La domanda del “mi posso scordare delle password?” mi viene sempre posta.

Si, è vero che posso scordarmela ma risponderei più con un NI.

Windows Hello for Business utilizza un modello di autenticazione basato su chiavi asimmetriche, eliminando di fatto la necessità di inviare la password al domain controller o ad Entra. Questo ha implicazioni importanti siccome l’utente può autenticarsi su app moderne anche se la password è scaduta. Le app che supportano Modern Authentication utilizzano il token ottenuto tramite WHfB e tanto gli basta.

Se però accediamo a legcy apps, il comportamento è completamente diverso perché si basano su protocolli come NTLM, Kerberos o Basic Auth. In questi casi l’app tenta di usare la password dell’utente per autenticarsi e, se la password è scaduta, l’autenticazione ovviamente fallisce.

Figura 7 – Windows Hello for Business scadenza password

Considerazioni operative

  • VPN non Always-On: Se la password è scaduta e l’utente è remoto, può trovarsi bloccato fuori dal sistema. WHfB non può aggiornare la password, e il tunnel VPN potrebbe non attivarsi prima del login.microsoft (con questo caso racchiudo il 90% delle VPN che ho visto implementate nei clienti).
  • SSPR (Self-Service Password Reset) può aiutare, ma solo se il dispositivo ha line-of-sight (connettività) al Domain Controller o è configurato per usare Entra ID direttamente.
  • N.B.: stiamo parlando di password scaduta quindi
    nel caso di utente scaduto (o disabled) riceveremo un bel Ciaone al login.
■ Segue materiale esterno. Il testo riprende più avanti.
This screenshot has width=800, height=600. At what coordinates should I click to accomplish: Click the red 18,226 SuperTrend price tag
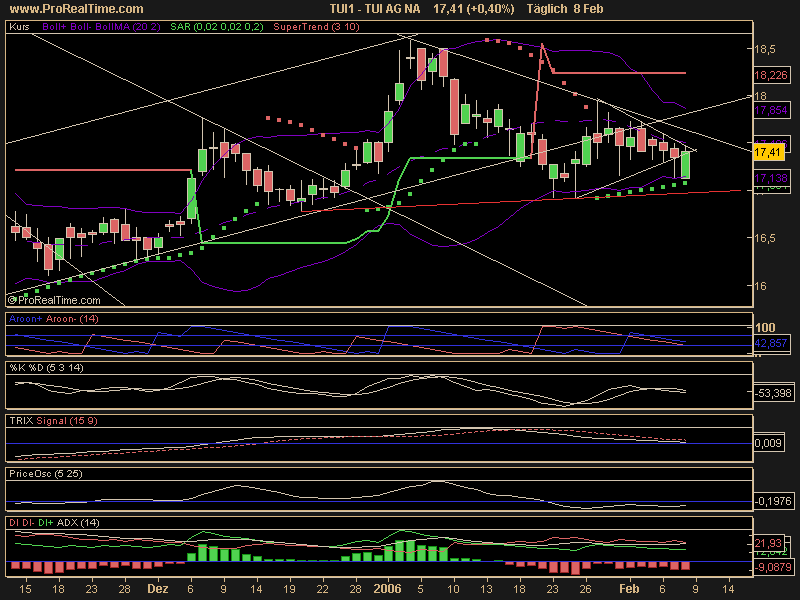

Capite quindi che se nelle realtà aziendali in cui operiamo è molto improbabile dimenticarsi completamente della password. WHfB migliora la user experience e la sicurezza, ma la compatibilità con app legacy può creare frizioni.
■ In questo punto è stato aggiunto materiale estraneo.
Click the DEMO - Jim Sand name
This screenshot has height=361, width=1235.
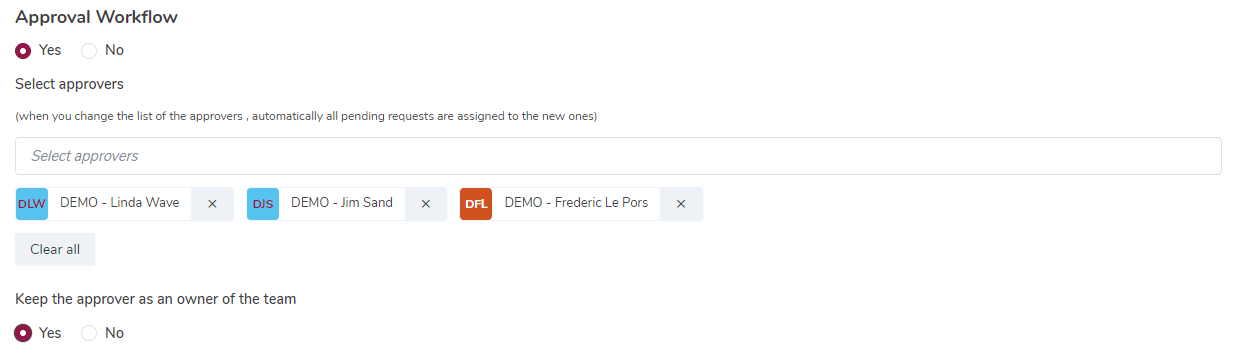tap(342, 203)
Ne approfitto per lasciarvi i riferimenti alla documentazione e qualche url interessante su cui approfondire:

Conclusioni

Windows Hello for Business rappresenta oggi una delle soluzioni più efficaci per abilitare l’autenticazione passwordless in ambienti aziendali, sia cloud che ibridi. L’esperienza sul campo dimostra che, con la giusta pianificazione e attenzione ai dettagli (licenze, modalità di trust, gestione dei device e delle VPN), è possibile ottenere un livello di sicurezza superiore e una user experience moderna.
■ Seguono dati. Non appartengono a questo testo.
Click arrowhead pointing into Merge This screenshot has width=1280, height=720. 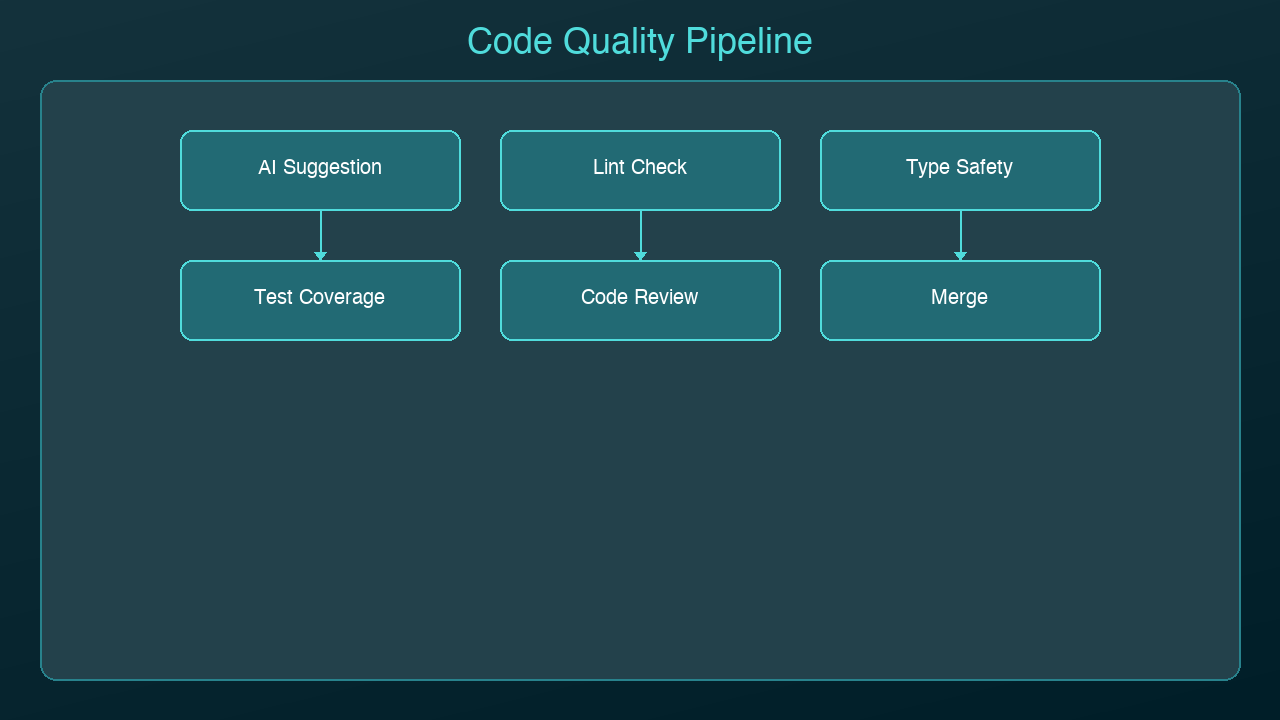[x=960, y=256]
Tuttavia, è importante ricordare che la transizione verso il passwordless non è sempre “plug & play”: la compatibilità con applicazioni legacy, le dinamiche di provisioning e le esigenze di sicurezza avanzata (come la protezione dagli attacchi shoulder surfer) richiedono un approccio consapevole e personalizzato.

La chiave del successo è la capacità di ascoltare le esigenze specifiche del cliente, scegliere la modalità di implementazione più adatta e sfruttare le funzionalità avanzate come il Multi-factor Unlock. Solo così è possibile garantire una migrazione graduale, sicura e senza sorprese.

Figura 8 – Windows Hello for Business soluzione passwordless

In sintesi: WHfB è “pane quotidiano” per chi lavora nell’IT moderno, ma come ogni buon pane, va preparato con cura, attenzione e gli ingredienti giusti. E tu, sei pronto a sfornare la tua soluzione passwordless?